[INPUT MATERIAL]
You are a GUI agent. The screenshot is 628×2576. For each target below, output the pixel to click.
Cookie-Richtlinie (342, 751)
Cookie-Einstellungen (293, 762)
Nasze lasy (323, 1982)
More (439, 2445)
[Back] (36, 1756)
[/INPUT MATERIAL]
[INPUT MATERIAL]
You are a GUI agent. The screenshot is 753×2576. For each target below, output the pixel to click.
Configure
[/INPUT MATERIAL]
[INPUT MATERIAL]
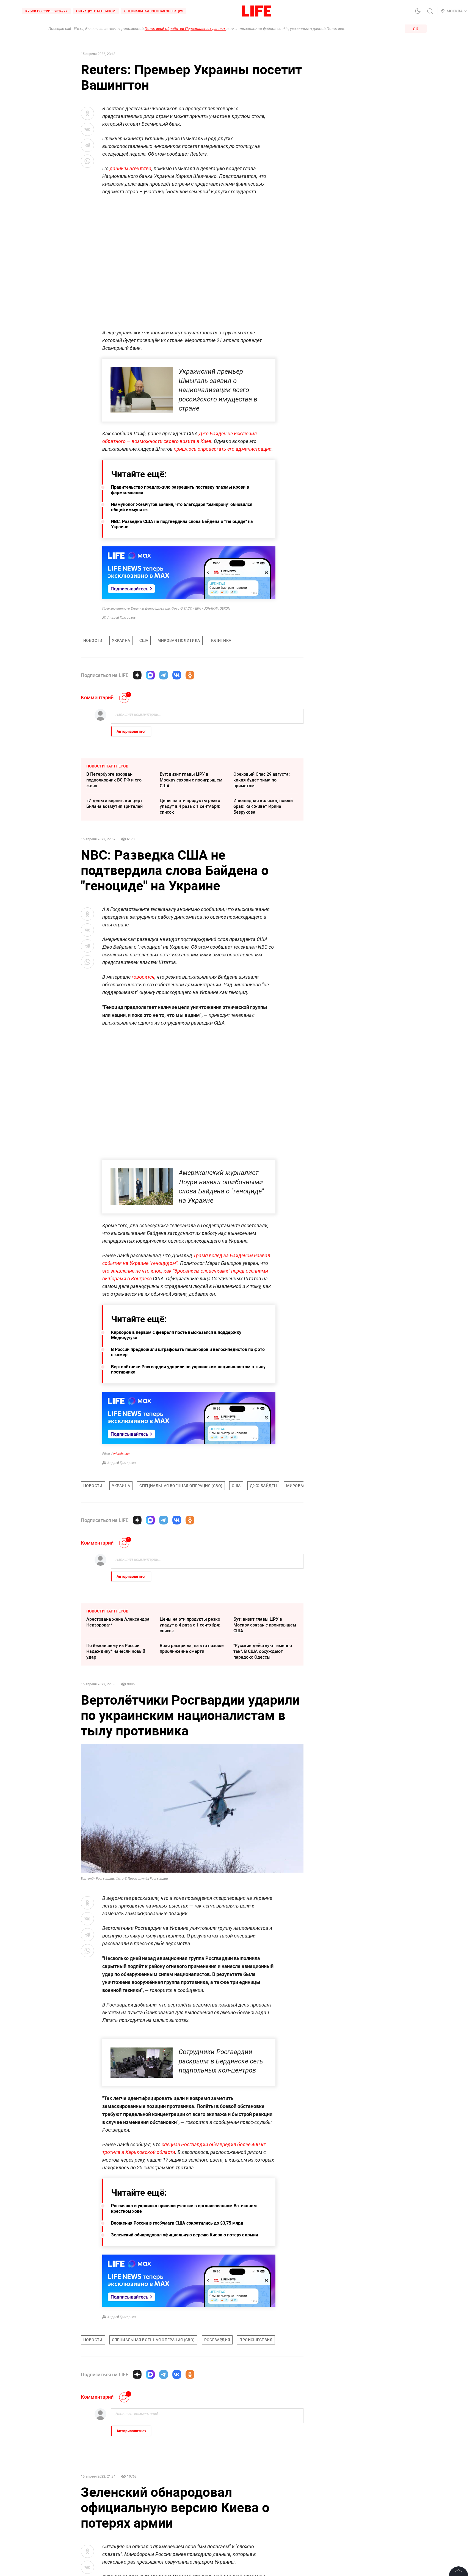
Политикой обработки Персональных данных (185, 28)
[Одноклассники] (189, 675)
[/INPUT MATERIAL]
Scan the listing and report each line where the word "target" shows up.

**TASK ANSWER**
You are a GUI agent. The screenshot is 628×2576. For each target below, output the pixel to click.
You are a GUI agent. The screenshot is 753×2576. For each target below, output the pixel to click.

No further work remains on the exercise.